● TEXTO DEL DOCUMENTO:
Me parece que. como colectivo, hemos demostrado, una vez más, la persistencia de una perversa cualidad en la que los españoles somos expertos. La de destruirnos. Lanzarnos por el camino de lo inabordable, de lo estéril, de lo ridículamente cruel, de lo que nos hace daño.
El análisis de los porqués de la actuación de las masas está tan profusa y certeramente hecho por cualificados sociólogos y filósofos, que ni siquiera hace falta esgrimir referencias históricas, valoraciones de otros. Lo sabemos bien todos, lo tenemos interiorizado. La sociedad dirigida se convierte en anónima, es susceptible, puede derivar entre sumisa y beligerante. Se configura como un magma. Una mezcla pegajosa de envidias, odios antiguos, malformaciones de criterios, ignorancia y, sí, desprecio al que sabe más, al que se mueve por principios. En última instancia, a la ética.

● SECCIÓN DE DATOS:
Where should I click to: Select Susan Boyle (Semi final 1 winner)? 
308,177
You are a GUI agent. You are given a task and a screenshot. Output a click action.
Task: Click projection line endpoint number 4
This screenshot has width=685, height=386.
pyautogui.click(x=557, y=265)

● TU TAREA: Reproduce íntegro y sin cambios el texto del documento.

● SOLUCIÓN ESCRITA:
Me parece que. como colectivo, hemos demostrado, una vez más, la persistencia de una perversa cualidad en la que los españoles somos expertos. La de destruirnos. Lanzarnos por el camino de lo inabordable, de lo estéril, de lo ridículamente cruel, de lo que nos hace daño.
El análisis de los porqués de la actuación de las masas está tan profusa y certeramente hecho por cualificados sociólogos y filósofos, que ni siquiera hace falta esgrimir referencias históricas, valoraciones de otros. Lo sabemos bien todos, lo tenemos interiorizado. La sociedad dirigida se convierte en anónima, es susceptible, puede derivar entre sumisa y beligerante. Se configura como un magma. Una mezcla pegajosa de envidias, odios antiguos, malformaciones de criterios, ignorancia y, sí, desprecio al que sabe más, al que se mueve por principios. En última instancia, a la ética.